Figure 1. Severe weather outlook for tomorrow. Image: NOAA SPC

Our second disturbance is set to eject out of Texas and into the lower Mississippi River Valley tonight through tomorrow night/early Monday.  Several waves of storms are still expected, with heavy rain and at least a few strong/severe storms likely.

Tonight and Tomorrow

We should see a mesoscale convective system (MCS) form across south Texas overnight, followed by east to northeast progression along the Texas Gulf Coast (see figure 2).

Figure 2. HRRR simulated radar loop from 3 AM CDT to 11 AM CDT. Source: College of DuPage NEXLAB

The MCS could reach southwest Louisiana by mid to late morning. However, some high resolution models are indicating possible decay/weakening by this time.
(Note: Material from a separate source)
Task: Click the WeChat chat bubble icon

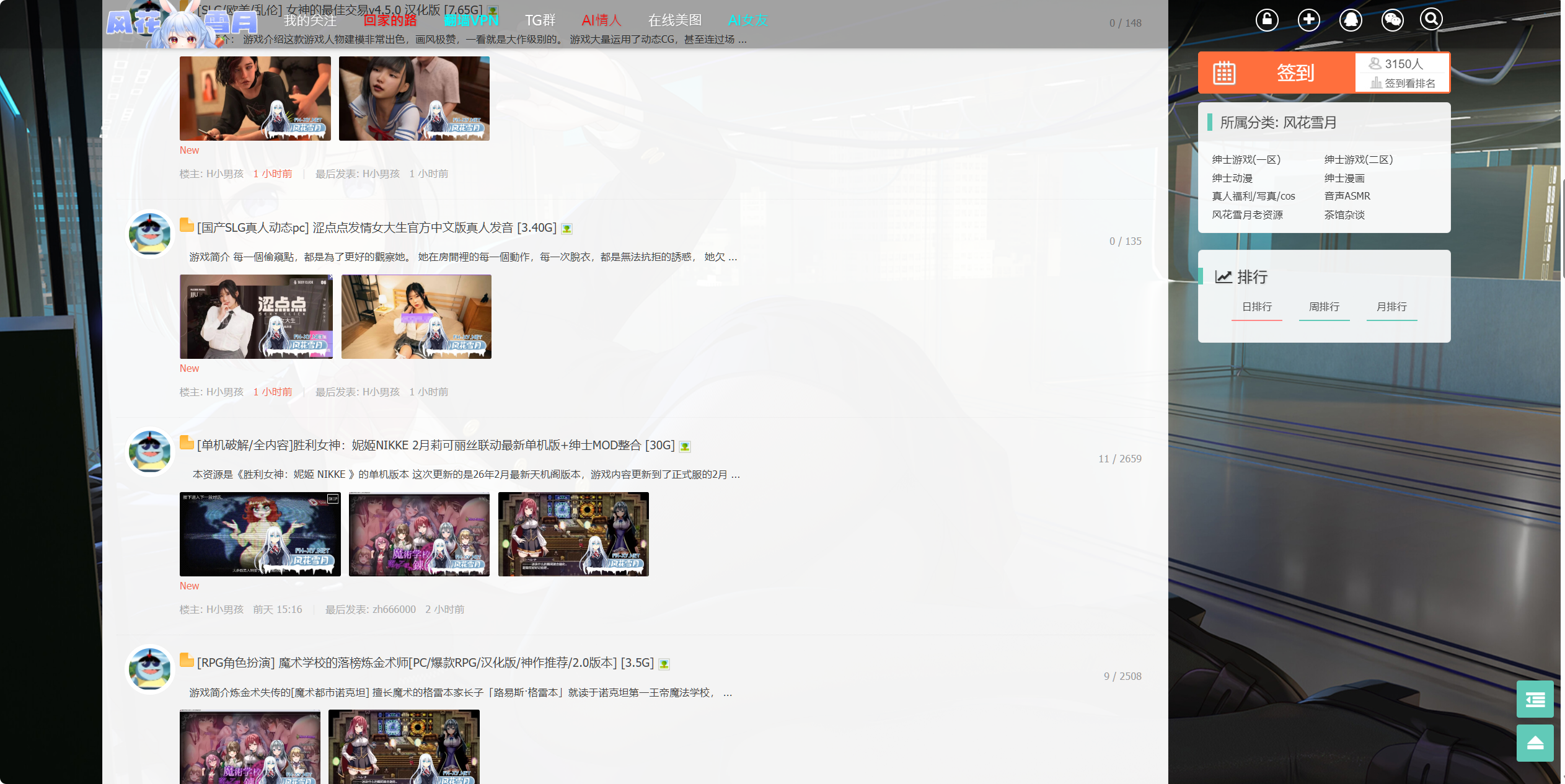Action: click(x=1392, y=20)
During the afternoon/evening hours, more activity is expected to fire up across east/southeast Texas, parts of Louisiana, and north/central Mississippi.
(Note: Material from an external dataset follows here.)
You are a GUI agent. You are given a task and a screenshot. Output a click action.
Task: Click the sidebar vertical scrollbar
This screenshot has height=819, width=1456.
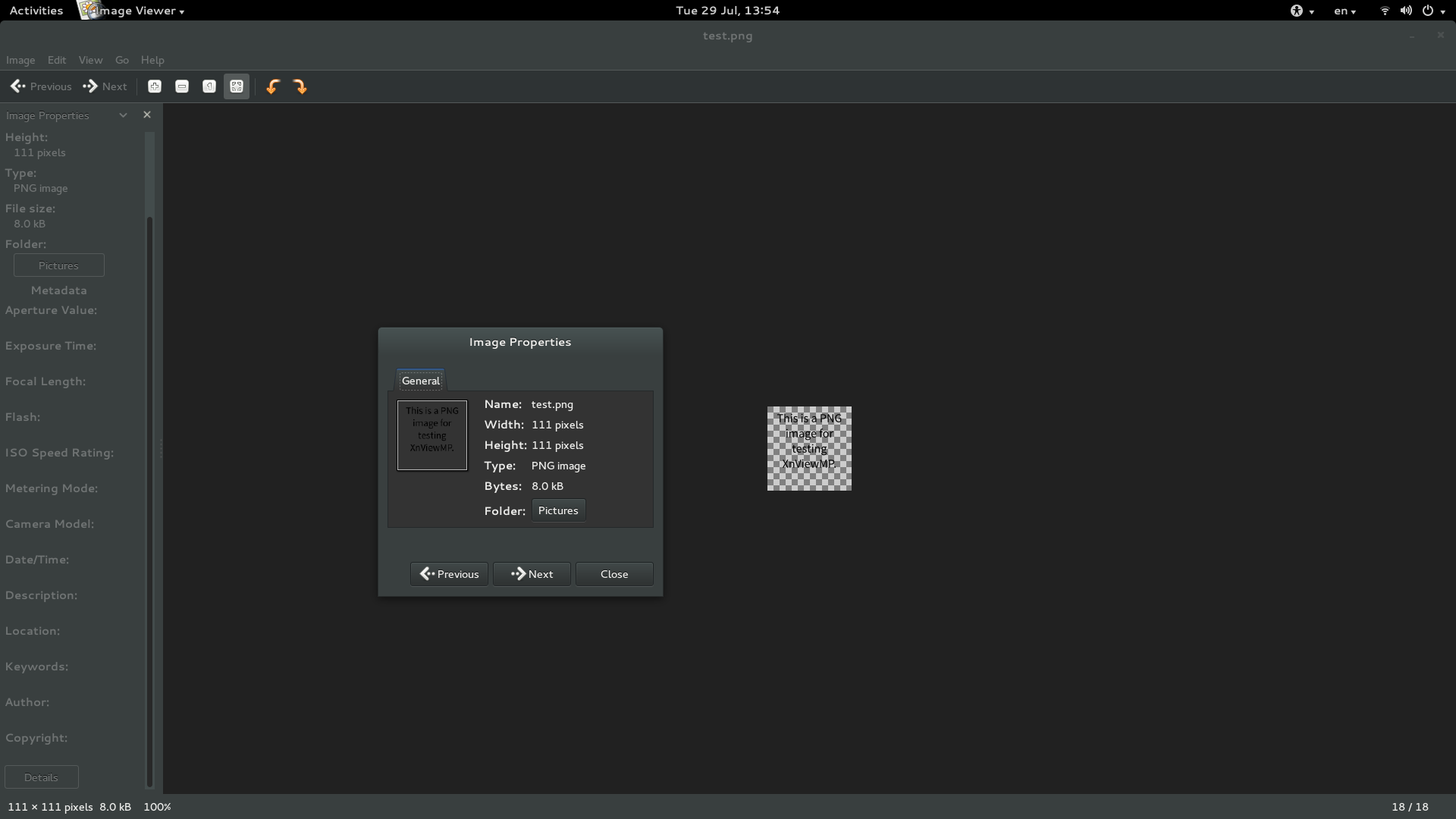(149, 500)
The Storm Prediction Center (SPC) has maintained a broad level 2 (out of 5) slight risk area for tonight and tomorrow, with only a few minor tweaks.

Damaging straight-line winds will be the primary concern with the MCS overnight. However, all modes of severe weather will be possible with the second round of storms – especially in southeast Texas and south Louisiana. This is because higher bulk-shear values are forecast, which would favor supercells.
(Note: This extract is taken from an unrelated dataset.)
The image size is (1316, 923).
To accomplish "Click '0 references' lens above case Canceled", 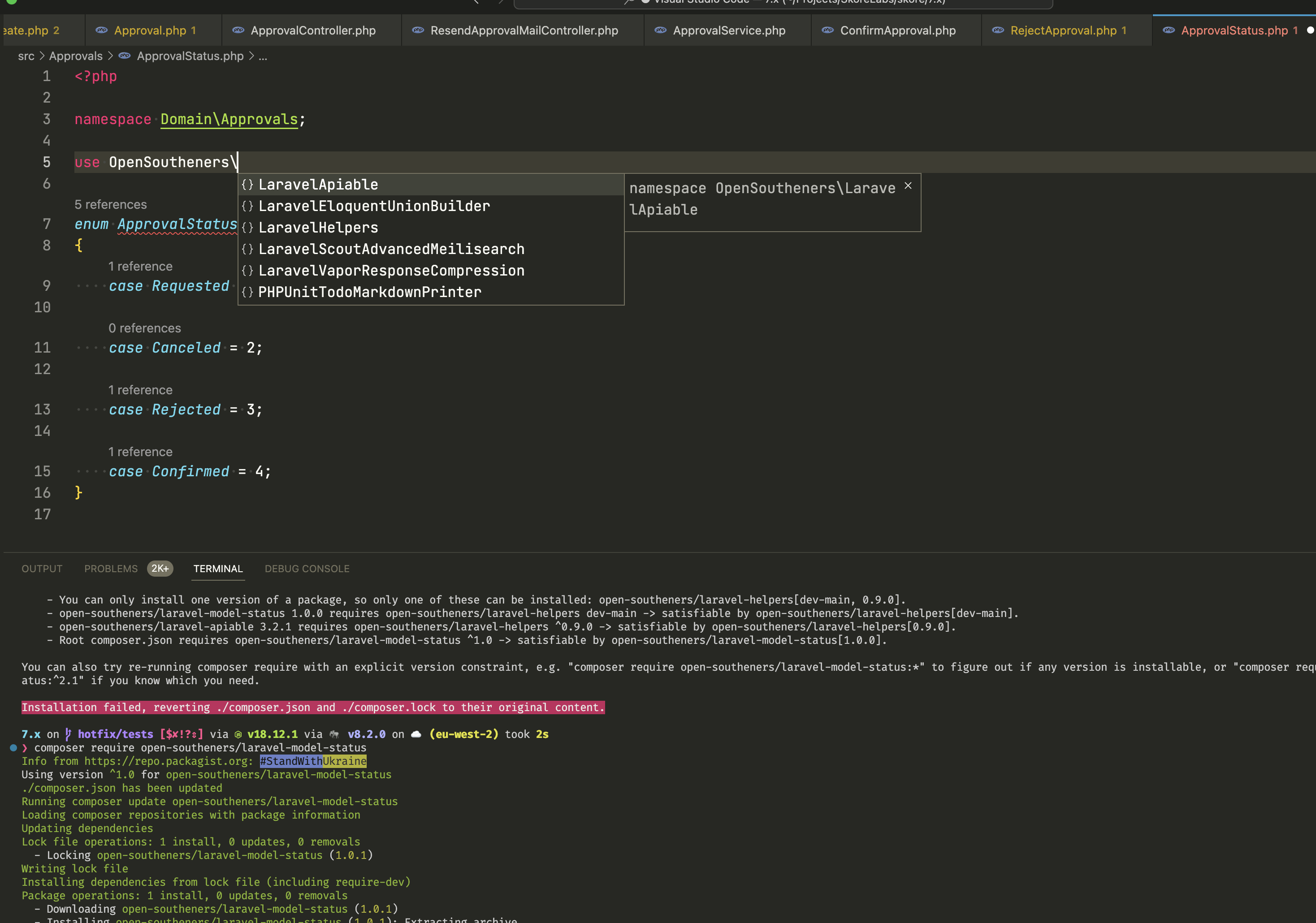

As tomorrow’s disturbance shifts east, widespread shower and thunderstorm activity will do as well.

Figure 3. Severe weather outlook for Monday. Image: NOAA SPC

The SPC has outlined a level 1 (out of 5) marginal risk area (see figure 2). But presently, dynamics don’t look all that impressive. Additionally, there are some model inconsistencies that are adding uncertainty.

If there were to be any strong/sever storms Monday, they would be isolated in nature, and the main hazards would likely be gusty wind and hail.

Heavy Rain

It has already been brought up, but storms over the next two days will produce copious  amounts of rain.

Figure 4. Forecast precipitation over the next 2 days. Image: Pivotal Weather

Totals are still expected to range from 1 to 3 inches with locally higher amounts. For areas that received rain today, this would be additional accumulation.

Localized flash flooding/nuisance type flooding remains a concern. This is particularly true for portions of south Louisiana, which experienced street some flooding issues earlier this week.